* [WHAT YOU WILL DO]:
Within the records that follow, find every line containing the string "computer". Copy those lines.
RECORDS TO USE Block Start
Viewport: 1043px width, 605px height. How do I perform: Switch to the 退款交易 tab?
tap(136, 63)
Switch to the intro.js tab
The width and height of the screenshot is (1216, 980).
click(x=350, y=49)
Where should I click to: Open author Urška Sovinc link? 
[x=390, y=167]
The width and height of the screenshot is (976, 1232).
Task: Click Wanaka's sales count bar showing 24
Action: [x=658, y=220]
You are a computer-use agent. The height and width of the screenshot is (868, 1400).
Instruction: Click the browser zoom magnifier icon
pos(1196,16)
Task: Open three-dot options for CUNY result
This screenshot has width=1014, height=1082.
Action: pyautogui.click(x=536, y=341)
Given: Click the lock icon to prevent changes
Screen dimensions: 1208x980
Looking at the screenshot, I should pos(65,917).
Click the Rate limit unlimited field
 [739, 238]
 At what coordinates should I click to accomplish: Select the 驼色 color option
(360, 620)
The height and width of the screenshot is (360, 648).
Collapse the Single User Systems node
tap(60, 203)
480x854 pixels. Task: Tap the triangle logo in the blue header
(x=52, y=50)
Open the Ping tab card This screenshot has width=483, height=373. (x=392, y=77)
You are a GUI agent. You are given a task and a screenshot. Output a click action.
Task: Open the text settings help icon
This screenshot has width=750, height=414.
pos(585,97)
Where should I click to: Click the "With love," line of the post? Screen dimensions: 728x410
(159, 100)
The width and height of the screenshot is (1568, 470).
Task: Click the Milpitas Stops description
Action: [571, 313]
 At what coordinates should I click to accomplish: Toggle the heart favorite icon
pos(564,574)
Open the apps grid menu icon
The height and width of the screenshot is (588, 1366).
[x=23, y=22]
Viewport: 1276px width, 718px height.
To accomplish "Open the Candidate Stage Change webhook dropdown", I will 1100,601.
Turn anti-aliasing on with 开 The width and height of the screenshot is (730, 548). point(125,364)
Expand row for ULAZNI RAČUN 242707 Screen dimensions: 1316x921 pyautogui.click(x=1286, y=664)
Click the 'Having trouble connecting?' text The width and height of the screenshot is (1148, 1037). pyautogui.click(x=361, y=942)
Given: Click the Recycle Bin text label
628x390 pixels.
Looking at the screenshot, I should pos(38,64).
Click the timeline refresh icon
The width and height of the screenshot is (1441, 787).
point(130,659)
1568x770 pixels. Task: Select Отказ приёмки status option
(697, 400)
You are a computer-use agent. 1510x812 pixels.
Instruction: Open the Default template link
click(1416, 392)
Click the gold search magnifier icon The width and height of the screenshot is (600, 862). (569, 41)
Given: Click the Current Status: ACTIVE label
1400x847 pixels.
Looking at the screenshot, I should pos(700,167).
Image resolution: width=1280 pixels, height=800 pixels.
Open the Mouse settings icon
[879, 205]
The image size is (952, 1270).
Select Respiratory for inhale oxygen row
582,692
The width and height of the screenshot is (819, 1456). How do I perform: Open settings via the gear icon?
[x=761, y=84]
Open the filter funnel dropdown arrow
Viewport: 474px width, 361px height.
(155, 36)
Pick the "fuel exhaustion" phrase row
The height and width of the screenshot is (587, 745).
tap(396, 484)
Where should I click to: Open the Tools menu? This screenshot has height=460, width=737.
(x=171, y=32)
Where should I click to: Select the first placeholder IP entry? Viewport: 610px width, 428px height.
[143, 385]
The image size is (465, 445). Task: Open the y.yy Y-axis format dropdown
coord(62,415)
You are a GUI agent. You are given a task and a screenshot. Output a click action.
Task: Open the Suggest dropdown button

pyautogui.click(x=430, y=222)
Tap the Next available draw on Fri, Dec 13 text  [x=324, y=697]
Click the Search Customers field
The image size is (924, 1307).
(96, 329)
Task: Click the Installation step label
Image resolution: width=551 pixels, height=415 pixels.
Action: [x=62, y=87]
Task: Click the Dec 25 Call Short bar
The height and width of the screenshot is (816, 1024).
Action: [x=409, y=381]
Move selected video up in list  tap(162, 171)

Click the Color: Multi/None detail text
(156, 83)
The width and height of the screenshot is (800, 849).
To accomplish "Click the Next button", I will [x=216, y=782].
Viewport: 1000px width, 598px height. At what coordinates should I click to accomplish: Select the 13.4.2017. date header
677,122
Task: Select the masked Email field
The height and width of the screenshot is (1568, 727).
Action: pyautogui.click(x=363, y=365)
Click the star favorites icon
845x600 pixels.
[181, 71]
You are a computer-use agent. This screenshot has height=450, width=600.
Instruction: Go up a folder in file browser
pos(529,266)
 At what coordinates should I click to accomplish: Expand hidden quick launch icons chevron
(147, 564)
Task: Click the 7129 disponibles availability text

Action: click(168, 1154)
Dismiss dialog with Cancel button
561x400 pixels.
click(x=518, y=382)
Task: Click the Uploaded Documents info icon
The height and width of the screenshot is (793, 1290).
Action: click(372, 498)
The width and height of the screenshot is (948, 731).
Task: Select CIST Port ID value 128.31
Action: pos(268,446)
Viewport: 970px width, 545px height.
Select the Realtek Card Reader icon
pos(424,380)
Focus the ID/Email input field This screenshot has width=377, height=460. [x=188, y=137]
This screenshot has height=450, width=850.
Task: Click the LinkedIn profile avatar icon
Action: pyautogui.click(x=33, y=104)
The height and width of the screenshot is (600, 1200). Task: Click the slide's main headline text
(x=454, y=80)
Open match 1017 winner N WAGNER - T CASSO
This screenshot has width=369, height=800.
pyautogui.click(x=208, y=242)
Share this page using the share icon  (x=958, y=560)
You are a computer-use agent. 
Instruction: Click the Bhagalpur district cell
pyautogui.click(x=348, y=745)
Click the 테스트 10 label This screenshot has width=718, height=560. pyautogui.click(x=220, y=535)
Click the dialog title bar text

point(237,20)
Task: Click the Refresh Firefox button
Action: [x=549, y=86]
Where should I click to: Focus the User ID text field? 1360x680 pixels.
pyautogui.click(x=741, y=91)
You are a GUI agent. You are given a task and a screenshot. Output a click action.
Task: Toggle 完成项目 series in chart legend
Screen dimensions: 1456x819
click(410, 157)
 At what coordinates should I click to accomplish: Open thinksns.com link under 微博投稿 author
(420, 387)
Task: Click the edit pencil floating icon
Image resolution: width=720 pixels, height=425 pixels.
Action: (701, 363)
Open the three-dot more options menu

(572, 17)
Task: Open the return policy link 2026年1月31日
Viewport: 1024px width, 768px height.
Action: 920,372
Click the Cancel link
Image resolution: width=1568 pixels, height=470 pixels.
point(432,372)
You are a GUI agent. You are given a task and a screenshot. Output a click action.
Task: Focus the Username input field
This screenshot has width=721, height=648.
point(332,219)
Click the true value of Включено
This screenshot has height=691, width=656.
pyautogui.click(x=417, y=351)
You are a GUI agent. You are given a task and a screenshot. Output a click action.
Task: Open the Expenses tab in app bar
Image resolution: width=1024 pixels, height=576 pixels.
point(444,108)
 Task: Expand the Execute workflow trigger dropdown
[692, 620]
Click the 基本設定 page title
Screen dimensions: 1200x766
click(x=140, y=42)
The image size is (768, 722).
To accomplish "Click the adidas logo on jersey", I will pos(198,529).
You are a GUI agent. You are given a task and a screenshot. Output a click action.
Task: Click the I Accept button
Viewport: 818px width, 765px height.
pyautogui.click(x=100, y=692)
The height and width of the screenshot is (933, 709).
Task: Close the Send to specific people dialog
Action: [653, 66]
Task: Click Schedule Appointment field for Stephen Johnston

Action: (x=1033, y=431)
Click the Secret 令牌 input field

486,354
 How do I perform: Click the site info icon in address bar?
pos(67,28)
RECORDS TO USE Block End
* [PROBLEM SOLUTION]:
You are a computer-use agent. The height and width of the screenshot is (868, 1400).
You are a computer-use agent. 1510x812 pixels.
You are a computer-use agent. This screenshot has height=450, width=600.
You are a computer-use agent. 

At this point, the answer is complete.